Start of Records provided

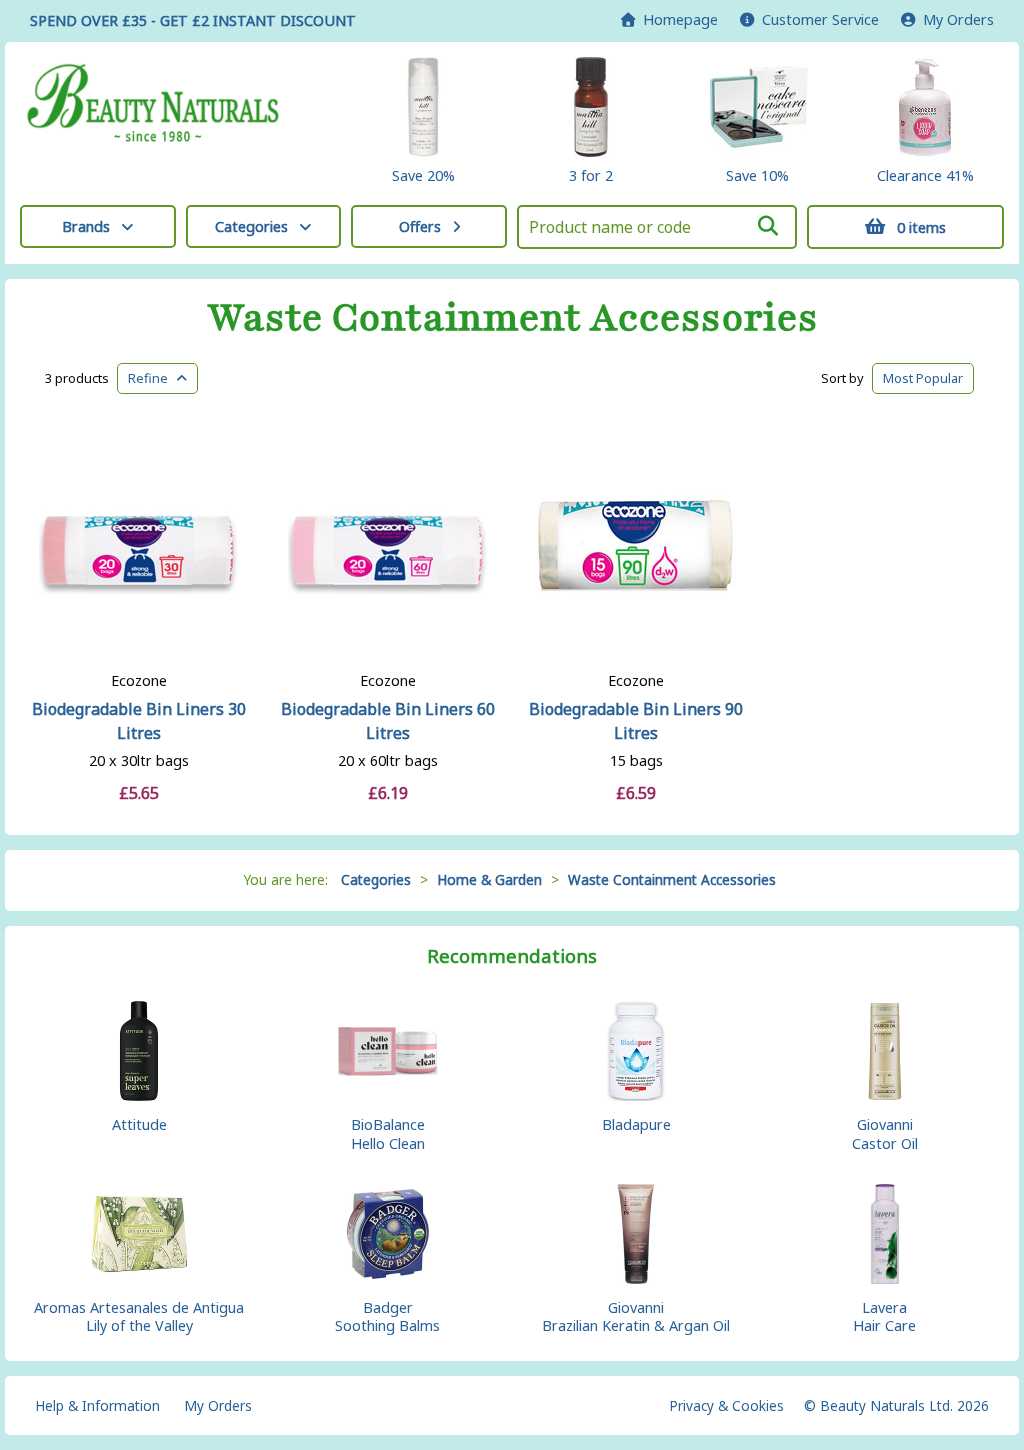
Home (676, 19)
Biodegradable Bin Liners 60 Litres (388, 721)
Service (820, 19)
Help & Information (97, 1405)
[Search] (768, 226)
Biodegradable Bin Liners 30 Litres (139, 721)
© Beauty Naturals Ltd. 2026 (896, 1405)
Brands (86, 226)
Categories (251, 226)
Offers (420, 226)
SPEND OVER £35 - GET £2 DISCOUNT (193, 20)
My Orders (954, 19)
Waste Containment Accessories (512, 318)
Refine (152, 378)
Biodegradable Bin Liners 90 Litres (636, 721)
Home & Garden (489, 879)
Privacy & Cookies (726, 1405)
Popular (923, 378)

End of Records provided

◆ Requirement: Among the records above, find each line holding "Liners" and list it.

◆ Result of this exercise:
Biodegradable Bin Liners 60 Litres (388, 721)
Biodegradable Bin Liners 30 Litres (139, 721)
Biodegradable Bin Liners 90 Litres (636, 721)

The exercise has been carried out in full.